What’s not your friend? The speculation that accompanied most of the wins I laid out at the beginning of this story. The reason I dislike those stories so strongly is that they paint a false impression of what it takes to build wealth, and promotes the idea that each of us is just a lucky trade away from making it as millionaires.  

But there’s a reason those stories make the news: because they’re news! The stories are unusual enough to warrant a news organization devoting entire pages of valuable real-estate to the sensational tales of these overnight millionaires.  

Most frustrating of all is the context these stories leave out, the sort of context investors like you and I would benefit from; context like… 

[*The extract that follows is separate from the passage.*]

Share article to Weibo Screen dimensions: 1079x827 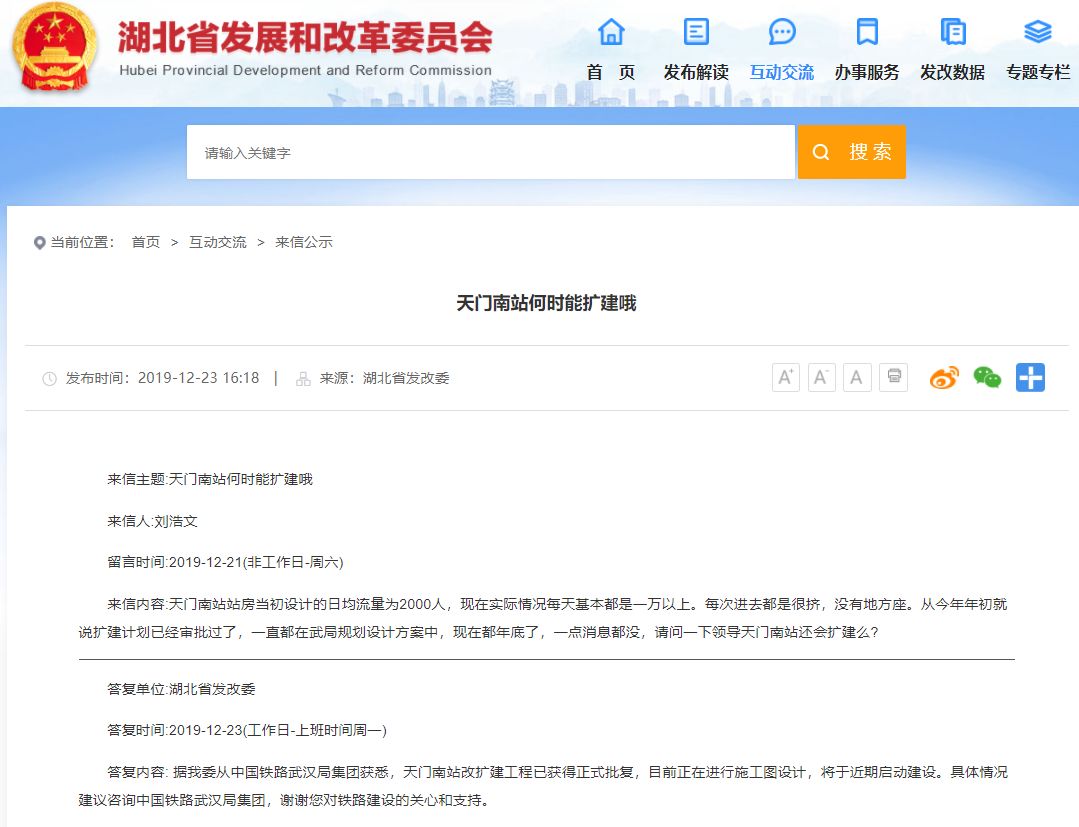coord(944,377)
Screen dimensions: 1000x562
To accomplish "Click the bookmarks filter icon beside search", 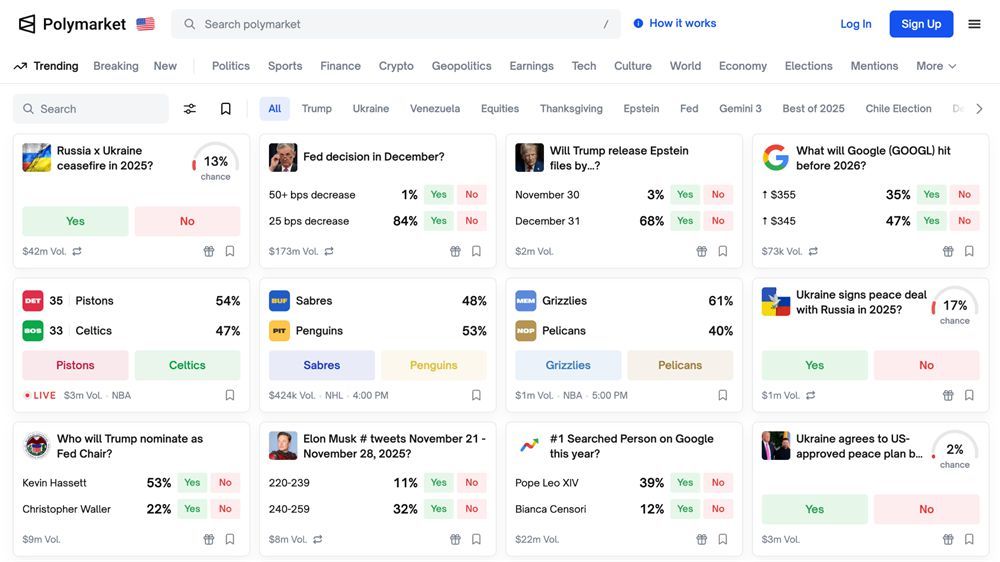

  1. The Scale of Investment: Investment appreciation requires capital and time. Miraculous plays are no different, but when stories about millions being made are told, they often skip the fact that investors have either invested a small amount a loooooong time ago – before it would have been realistic for you to have done so – or the invested a large amount at precisely the right time. 

    In the Bloomberg article I referenced, the initial subject (Brandon Smith) invested $90,000 in Tesla beginning in June 2017, and hadn’t sold a single share at the time of print. While I applaud his luck, there’s a certain incongruence in (a) wanting to invest wisely and ensure financial stability for your family, while also (b) pouring your savings into one stock, on your first attempt at investing ever, then adding to that investment every month, ignoring alternative investments and never selling a share.  

    If you had it, would you put N36 MILLION NAIRA in ONE STOCK? No. It worked for this man, but it probably wouldn’t work for you.  
     

  2. The Stories of Failure Not Being Told: For every Brandon Smith, there are thousands of other investors whose life savings have been wiped out by poorly timed YOLO investments. “Roaring Kitty” was so celebrated over his GameStop-aided millionaire status that he was called to testify before a US Congressional Commission. 

    You know who wasn’t called to testify? The thousands of investors who have collectively lost millions trying to follow in his footsteps. For every seemingly miraculous trade, there are many more untold stories of speculators who didn’t get their timing right, and who set themselves back by decades with a poor trade.   

    We are investors, not gamblers. Ours is to applaud those who happened upon a stroke of luck, knowing they could have just as easily lost it all. And that we could just as easily be doing the losing. 

  3. How Unusual this Truly Is: You’d be forgiven, given the number of “look how rich they got!” articles there are out there, for thinking EVERYONE is making money quickly except you. In actual fact, almost no one is getting rich in these spectacular ways.  As usual, we should let the numbers guide us, with a focus on crypto, the biggest FOMO driver of all:  
  • Millionaires: Estimates suggest that in 2021, there are approximately 56.1 million millionaires on earth. By comparison, there are only about ~100,000 bitcoin wallets holding more than $1M. That’s 0.2% of millionaires  
  • Billionaires: There are ~2,800 billionaires on earth. Among those are 10 billionaires with crypto-currency related fortunes. None of those made their money purely from hitting the jackpot on a currency. Most made their money building crypto-infrastructure like exchanges. Others, like Tim Draper, are primarily tech investors who happened to dabble in crypto.    

So that feeling that everyone is making money overnight with *just* the right move? It’s not based in reality.  

Reality is that the quickest path to generational wealth is to build a successful business or product, and sell it.

As an investor, the surest path to financial stability is a dedicated focus to a long-term, well-diversified investment strategy. Investing as much possible, as often as possible, for as long as possible.